WHAT THE TASK REQUIRES >>
Every line of the entries below that carries the string "computer" should be copied.

Stored items:
┏━━

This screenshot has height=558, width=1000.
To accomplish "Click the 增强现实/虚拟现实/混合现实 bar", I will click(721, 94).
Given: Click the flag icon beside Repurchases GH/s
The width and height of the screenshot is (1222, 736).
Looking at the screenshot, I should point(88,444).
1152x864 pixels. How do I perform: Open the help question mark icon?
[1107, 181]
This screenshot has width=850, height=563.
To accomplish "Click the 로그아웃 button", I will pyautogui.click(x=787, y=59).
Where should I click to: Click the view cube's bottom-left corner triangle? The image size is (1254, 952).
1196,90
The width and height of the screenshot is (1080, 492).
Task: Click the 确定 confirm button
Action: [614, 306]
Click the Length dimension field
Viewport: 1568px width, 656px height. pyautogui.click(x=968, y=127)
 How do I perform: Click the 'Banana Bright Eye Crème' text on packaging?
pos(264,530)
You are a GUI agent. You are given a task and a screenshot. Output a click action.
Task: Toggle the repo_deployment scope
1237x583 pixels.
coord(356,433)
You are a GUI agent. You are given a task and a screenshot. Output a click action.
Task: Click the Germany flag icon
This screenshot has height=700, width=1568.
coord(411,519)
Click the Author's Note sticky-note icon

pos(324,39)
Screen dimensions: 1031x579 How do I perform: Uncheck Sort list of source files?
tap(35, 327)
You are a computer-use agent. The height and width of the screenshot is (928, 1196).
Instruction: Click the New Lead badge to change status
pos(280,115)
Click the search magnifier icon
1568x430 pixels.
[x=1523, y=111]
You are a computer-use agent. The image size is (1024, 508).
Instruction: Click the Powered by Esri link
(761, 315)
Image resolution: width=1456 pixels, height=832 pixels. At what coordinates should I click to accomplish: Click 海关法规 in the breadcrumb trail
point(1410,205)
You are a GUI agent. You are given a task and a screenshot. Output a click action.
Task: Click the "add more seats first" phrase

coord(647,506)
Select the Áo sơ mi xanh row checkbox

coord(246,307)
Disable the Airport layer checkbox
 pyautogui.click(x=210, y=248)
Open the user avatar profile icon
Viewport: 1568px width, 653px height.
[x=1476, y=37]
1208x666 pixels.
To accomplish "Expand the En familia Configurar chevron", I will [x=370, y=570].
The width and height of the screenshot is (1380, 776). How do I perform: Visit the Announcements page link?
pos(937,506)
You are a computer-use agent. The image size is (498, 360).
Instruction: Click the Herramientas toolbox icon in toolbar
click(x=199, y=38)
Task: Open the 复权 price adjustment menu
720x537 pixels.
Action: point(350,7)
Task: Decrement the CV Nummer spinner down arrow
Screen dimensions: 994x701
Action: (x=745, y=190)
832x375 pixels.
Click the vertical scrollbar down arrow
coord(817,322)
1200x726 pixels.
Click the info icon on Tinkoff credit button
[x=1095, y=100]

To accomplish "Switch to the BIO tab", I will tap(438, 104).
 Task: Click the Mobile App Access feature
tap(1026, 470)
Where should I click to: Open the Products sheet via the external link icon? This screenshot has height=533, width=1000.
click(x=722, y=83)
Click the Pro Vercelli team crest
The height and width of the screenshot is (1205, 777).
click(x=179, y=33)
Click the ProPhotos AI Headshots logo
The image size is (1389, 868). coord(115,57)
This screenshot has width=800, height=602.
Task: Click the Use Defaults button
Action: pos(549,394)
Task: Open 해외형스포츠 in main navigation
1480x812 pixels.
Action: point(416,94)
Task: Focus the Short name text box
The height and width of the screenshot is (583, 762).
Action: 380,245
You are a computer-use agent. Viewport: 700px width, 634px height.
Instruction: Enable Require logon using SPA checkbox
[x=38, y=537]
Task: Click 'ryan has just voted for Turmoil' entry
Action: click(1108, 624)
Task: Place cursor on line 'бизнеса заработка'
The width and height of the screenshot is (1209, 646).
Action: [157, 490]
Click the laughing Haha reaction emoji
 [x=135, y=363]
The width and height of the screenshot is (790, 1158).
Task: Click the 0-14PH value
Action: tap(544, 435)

┗━━

RESULT OF THIS TASK >>
You are a computer-use agent. The height and width of the screenshot is (928, 1196).
You are a computer-use agent. The image size is (1024, 508).
You are a computer-use agent. The image size is (498, 360).
You are a computer-use agent. Viewport: 700px width, 634px height.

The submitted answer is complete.